[Start of Attachment]

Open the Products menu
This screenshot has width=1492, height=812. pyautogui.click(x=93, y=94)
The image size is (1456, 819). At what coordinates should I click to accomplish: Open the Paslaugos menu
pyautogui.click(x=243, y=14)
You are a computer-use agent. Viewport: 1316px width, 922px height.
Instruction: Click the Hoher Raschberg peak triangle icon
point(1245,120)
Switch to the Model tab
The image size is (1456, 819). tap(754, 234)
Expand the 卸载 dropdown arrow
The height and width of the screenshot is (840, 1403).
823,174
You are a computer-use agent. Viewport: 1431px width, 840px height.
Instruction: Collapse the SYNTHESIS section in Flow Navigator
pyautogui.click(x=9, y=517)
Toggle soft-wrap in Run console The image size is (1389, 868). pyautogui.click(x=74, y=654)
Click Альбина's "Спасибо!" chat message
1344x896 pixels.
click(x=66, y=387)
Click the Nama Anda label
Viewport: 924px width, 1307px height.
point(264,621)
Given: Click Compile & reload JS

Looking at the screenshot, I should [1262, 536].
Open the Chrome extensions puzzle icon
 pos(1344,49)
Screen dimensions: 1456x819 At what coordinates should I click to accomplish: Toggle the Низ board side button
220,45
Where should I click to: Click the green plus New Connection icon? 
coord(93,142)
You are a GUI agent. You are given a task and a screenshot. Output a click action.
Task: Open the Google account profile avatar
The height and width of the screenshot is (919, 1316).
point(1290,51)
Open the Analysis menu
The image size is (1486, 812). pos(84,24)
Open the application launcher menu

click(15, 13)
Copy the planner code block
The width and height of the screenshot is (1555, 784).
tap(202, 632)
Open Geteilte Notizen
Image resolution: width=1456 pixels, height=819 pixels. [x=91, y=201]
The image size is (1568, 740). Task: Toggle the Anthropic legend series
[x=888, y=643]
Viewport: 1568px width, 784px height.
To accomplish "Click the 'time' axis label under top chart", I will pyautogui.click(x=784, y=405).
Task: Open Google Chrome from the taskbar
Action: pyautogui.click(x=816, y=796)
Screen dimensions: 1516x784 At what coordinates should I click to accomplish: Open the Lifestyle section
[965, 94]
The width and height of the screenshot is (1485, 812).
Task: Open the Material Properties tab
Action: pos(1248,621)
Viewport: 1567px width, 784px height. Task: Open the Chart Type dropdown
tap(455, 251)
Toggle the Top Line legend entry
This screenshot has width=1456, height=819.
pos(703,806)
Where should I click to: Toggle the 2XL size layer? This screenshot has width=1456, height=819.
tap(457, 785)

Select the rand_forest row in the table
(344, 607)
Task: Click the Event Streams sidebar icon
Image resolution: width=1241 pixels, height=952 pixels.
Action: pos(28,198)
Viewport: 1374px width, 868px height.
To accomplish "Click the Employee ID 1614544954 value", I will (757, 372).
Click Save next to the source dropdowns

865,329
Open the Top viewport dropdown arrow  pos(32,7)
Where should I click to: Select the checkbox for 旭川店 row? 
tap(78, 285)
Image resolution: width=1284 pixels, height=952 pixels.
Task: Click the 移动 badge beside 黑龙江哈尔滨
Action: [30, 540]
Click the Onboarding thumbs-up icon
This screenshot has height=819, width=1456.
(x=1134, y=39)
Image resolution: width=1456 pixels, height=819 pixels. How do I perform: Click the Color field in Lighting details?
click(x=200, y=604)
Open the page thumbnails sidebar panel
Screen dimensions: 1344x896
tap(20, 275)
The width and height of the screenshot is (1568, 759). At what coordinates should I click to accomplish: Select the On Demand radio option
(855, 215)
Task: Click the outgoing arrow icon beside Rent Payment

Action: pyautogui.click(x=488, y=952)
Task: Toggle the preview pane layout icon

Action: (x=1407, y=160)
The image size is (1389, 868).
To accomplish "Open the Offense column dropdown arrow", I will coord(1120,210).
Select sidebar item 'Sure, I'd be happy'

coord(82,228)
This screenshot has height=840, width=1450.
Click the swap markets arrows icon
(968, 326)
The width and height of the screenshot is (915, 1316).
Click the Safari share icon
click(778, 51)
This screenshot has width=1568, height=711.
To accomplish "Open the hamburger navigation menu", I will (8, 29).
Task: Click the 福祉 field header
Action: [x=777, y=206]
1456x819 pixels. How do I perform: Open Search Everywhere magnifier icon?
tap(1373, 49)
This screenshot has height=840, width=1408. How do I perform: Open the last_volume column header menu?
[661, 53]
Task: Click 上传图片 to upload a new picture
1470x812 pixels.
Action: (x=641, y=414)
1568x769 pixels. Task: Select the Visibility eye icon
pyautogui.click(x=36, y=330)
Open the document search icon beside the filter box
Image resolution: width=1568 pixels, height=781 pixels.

[End of Attachment]

Problem to solve » The complete listing is to be repeated exactly.

Answer to this exercise »
Open the Products menu
This screenshot has width=1492, height=812. pyautogui.click(x=93, y=94)
The image size is (1456, 819). At what coordinates should I click to accomplish: Open the Paslaugos menu
pyautogui.click(x=243, y=14)
You are a computer-use agent. Viewport: 1316px width, 922px height.
Instruction: Click the Hoher Raschberg peak triangle icon
point(1245,120)
Switch to the Model tab
The image size is (1456, 819). tap(754, 234)
Expand the 卸载 dropdown arrow
The height and width of the screenshot is (840, 1403).
823,174
You are a computer-use agent. Viewport: 1431px width, 840px height.
Instruction: Collapse the SYNTHESIS section in Flow Navigator
pyautogui.click(x=9, y=517)
Toggle soft-wrap in Run console The image size is (1389, 868). pyautogui.click(x=74, y=654)
Click Альбина's "Спасибо!" chat message
1344x896 pixels.
click(x=66, y=387)
Click the Nama Anda label
Viewport: 924px width, 1307px height.
point(264,621)
Given: Click Compile & reload JS

Looking at the screenshot, I should [1262, 536].
Open the Chrome extensions puzzle icon
 pos(1344,49)
Screen dimensions: 1456x819 At what coordinates should I click to accomplish: Toggle the Низ board side button
220,45
Where should I click to: Click the green plus New Connection icon? 
coord(93,142)
You are a GUI agent. You are given a task and a screenshot. Output a click action.
Task: Open the Google account profile avatar
The height and width of the screenshot is (919, 1316).
point(1290,51)
Open the Analysis menu
The image size is (1486, 812). pos(84,24)
Open the application launcher menu

click(15, 13)
Copy the planner code block
The width and height of the screenshot is (1555, 784).
tap(202, 632)
Open Geteilte Notizen
Image resolution: width=1456 pixels, height=819 pixels. [x=91, y=201]
The image size is (1568, 740). Task: Toggle the Anthropic legend series
[x=888, y=643]
Viewport: 1568px width, 784px height.
To accomplish "Click the 'time' axis label under top chart", I will pyautogui.click(x=784, y=405).
Task: Open Google Chrome from the taskbar
Action: pyautogui.click(x=816, y=796)
Screen dimensions: 1516x784 At what coordinates should I click to accomplish: Open the Lifestyle section
[965, 94]
The width and height of the screenshot is (1485, 812).
Task: Open the Material Properties tab
Action: pos(1248,621)
Viewport: 1567px width, 784px height. Task: Open the Chart Type dropdown
tap(455, 251)
Toggle the Top Line legend entry
This screenshot has width=1456, height=819.
pos(703,806)
Where should I click to: Toggle the 2XL size layer? This screenshot has width=1456, height=819.
tap(457, 785)

Select the rand_forest row in the table
(344, 607)
Task: Click the Event Streams sidebar icon
Image resolution: width=1241 pixels, height=952 pixels.
Action: pos(28,198)
Viewport: 1374px width, 868px height.
To accomplish "Click the Employee ID 1614544954 value", I will (757, 372).
Click Save next to the source dropdowns

865,329
Open the Top viewport dropdown arrow  pos(32,7)
Where should I click to: Select the checkbox for 旭川店 row? 
tap(78, 285)
Image resolution: width=1284 pixels, height=952 pixels.
Task: Click the 移动 badge beside 黑龙江哈尔滨
Action: [30, 540]
Click the Onboarding thumbs-up icon
This screenshot has height=819, width=1456.
(x=1134, y=39)
Image resolution: width=1456 pixels, height=819 pixels. How do I perform: Click the Color field in Lighting details?
click(x=200, y=604)
Open the page thumbnails sidebar panel
Screen dimensions: 1344x896
tap(20, 275)
The width and height of the screenshot is (1568, 759). At what coordinates should I click to accomplish: Select the On Demand radio option
(855, 215)
Task: Click the outgoing arrow icon beside Rent Payment

Action: pyautogui.click(x=488, y=952)
Task: Toggle the preview pane layout icon

Action: (x=1407, y=160)
The image size is (1389, 868).
To accomplish "Open the Offense column dropdown arrow", I will coord(1120,210).
Select sidebar item 'Sure, I'd be happy'

coord(82,228)
This screenshot has height=840, width=1450.
Click the swap markets arrows icon
(968, 326)
The width and height of the screenshot is (915, 1316).
Click the Safari share icon
click(778, 51)
This screenshot has width=1568, height=711.
To accomplish "Open the hamburger navigation menu", I will (8, 29).
Task: Click the 福祉 field header
Action: [x=777, y=206]
1456x819 pixels. How do I perform: Open Search Everywhere magnifier icon?
tap(1373, 49)
This screenshot has height=840, width=1408. How do I perform: Open the last_volume column header menu?
[661, 53]
Task: Click 上传图片 to upload a new picture
1470x812 pixels.
Action: (x=641, y=414)
1568x769 pixels. Task: Select the Visibility eye icon
pyautogui.click(x=36, y=330)
Open the document search icon beside the filter box
Image resolution: width=1568 pixels, height=781 pixels.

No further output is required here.